Todas las historias de Abegi no están de paso. El centro hace todo lo que puede, con sus recursos limitados, para servir de trampolín hacia una vida que se le pueda parecer a la normalidad, al menos a salvo de la calle. A un chico, por ejemplo, le acaban de alargar el permiso de estancia todo el mes porque ha logrado un contrato de trabajo y tiene esperanzas de poder salir adelante. A Yuda, de 32 años, también le han echado un cable para encontrar piso de alquiler compartido después de casi diez años con una vida errante, «de una casa a la calle y de la calle a una casa». Tiene «treinta y pico años», dice sin mucha convicción. Su pasado en la calle, todavía muy reciente, los lleva marcados en la cara. Ha perdido sus raíces. «He estado en tantos lugares, que ya no sé ni de dónde soy», sostiene. Sufrió el abandono de sus padres, «si se les puede llamar padres», apostilla, pero pasa de largo en su historia.

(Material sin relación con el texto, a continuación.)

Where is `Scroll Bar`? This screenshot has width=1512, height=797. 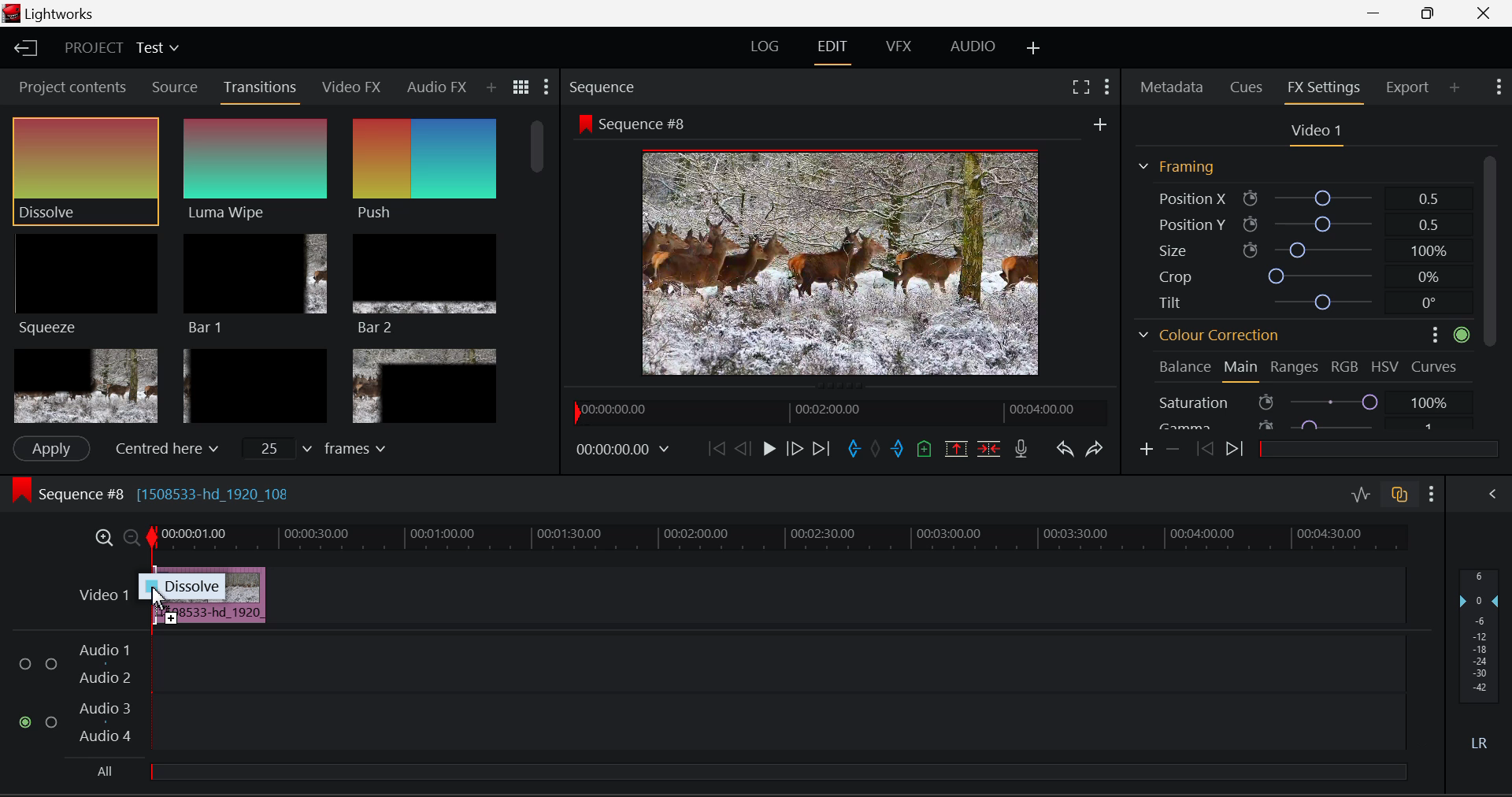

Hasta recalar en Gipuzkoa, fijó su residencia en ninguna parte. «Nadie puede imaginarse lo que es dormir en la calle. Me lo siguen recordando los dolores de espalda que tengo. Pero me he cruzado con buenas personas. Nunca me ha faltado una manta o algo para comer». Solo tiene buenas palabras para el albergue tolosarra, diferente a otros que ha conocido «donde la estructura y el funcionamiento se parecen más a una cárcel». Ya vinculado el centro, ahora trata de aprovechar la oportunidad. «Soy artesano, me gustaría vender cerámica. Pero sé que necesito un trabajo con un contrato laboral. De aquí a un tiempo lo conseguiré», se promete camino a su recuperación.

La noche depara un final feliz. Se llama Zakarias y ha estado todo este rato ‘escondido’ en el almacén del local ordenando los congeladores. Isabel, la voluntaria, hace las presentaciones y se deshace en elogios. «Es un tío majo, buen chico». ‘Zaka’, natural de Marruecos, sonríe desde la timidez. Estudió dos años de hostelería, hizo prácticas y ahora busca trabajo en el sector. Vive con su novia, tolosarra, y no ha dejado de acudir al Abegi ni un solo día. Primero tuvo que dormir ahí durante un tiempo. Ahora que la vida le ha dado un respiro se ha hecho voluntario. «Es nuestra mejor carta de presentación», dice orgullosa Isabel.